Poland is not a chemical element

Javier Vallejo, EL PAIS

To Alfred Jarry, Poland, the scenery of his play Ubu the King was a synonym of ‘nowhere’: a country with transient borders, flooded by waves of aggressive neighbors and being reborn again, almost like the mythical island of Saint Brendan. The experience of being erased from the map created a very strong feeling of national identity in Poland, on which Dorota Masłowska (born 1983 in Wejherowo) ironically comments in No matter how hard we tried: “Long time ago, when the Earth was ruled by God’s law, all were Poles: Germans, Swedes, Spaniards… Then we had rivers, islands and oceans, and we were an oasis of tolerance and multi-culture”, says a speaker on a radio belonging to the protagonists, that is a family greedily reading magazines, consuming food from discount store Lidl and watching junk TV.

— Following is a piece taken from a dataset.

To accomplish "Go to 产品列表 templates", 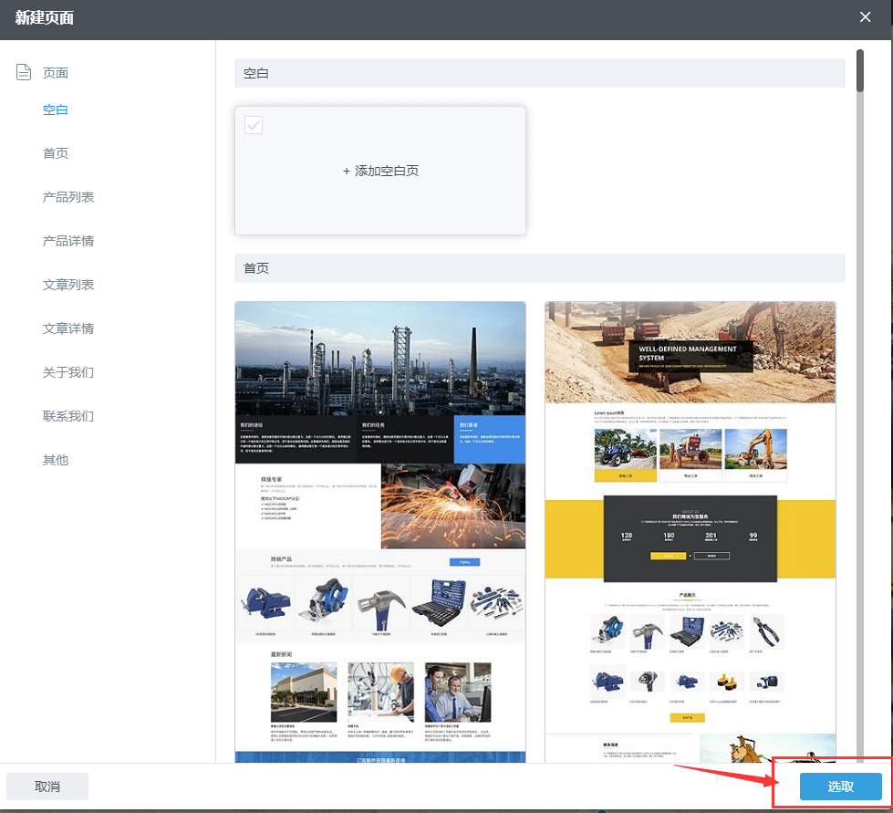I will point(68,197).
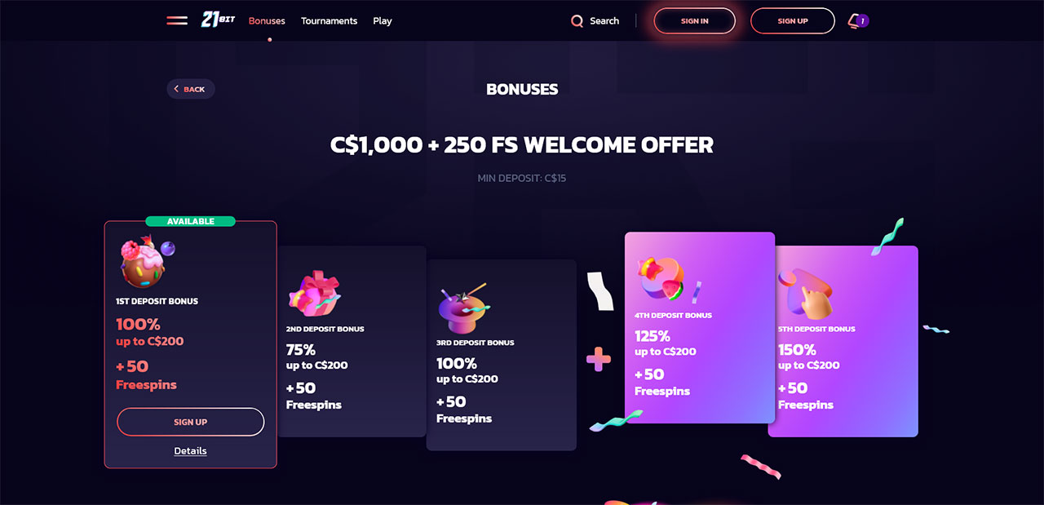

With a disarming sense of humor Masłowska reviews the recent history of her country by presenting a typical lower class family, forced to live in a one-room apartment. In her much appraised novel White and Red (written at the age of 18 and published in Spain by Mondadori) the author points out a strong resemblance between the lack of perspectives of her mother’s generation, raised in the communist system, and the heavy perspective hanging over young people born after the fall of the iron curtain and raised in a consumer society.

In a simple, true and visually beautiful staging by Grzegorz Jarzyna, this seemingly distant world turns out to be strangely familiar: here we also struggle to get our own apartments, we know what a shift from autarchism to rampant capitalism means and we heal a kind of inferiority complex towards all that which is foreign by injections of national pride. A suggestive and sharp play, the only distraction is the second, less interesting plot. Vitality of the actress Danuta Szaflarska is to be envied, 96 years old and still acting.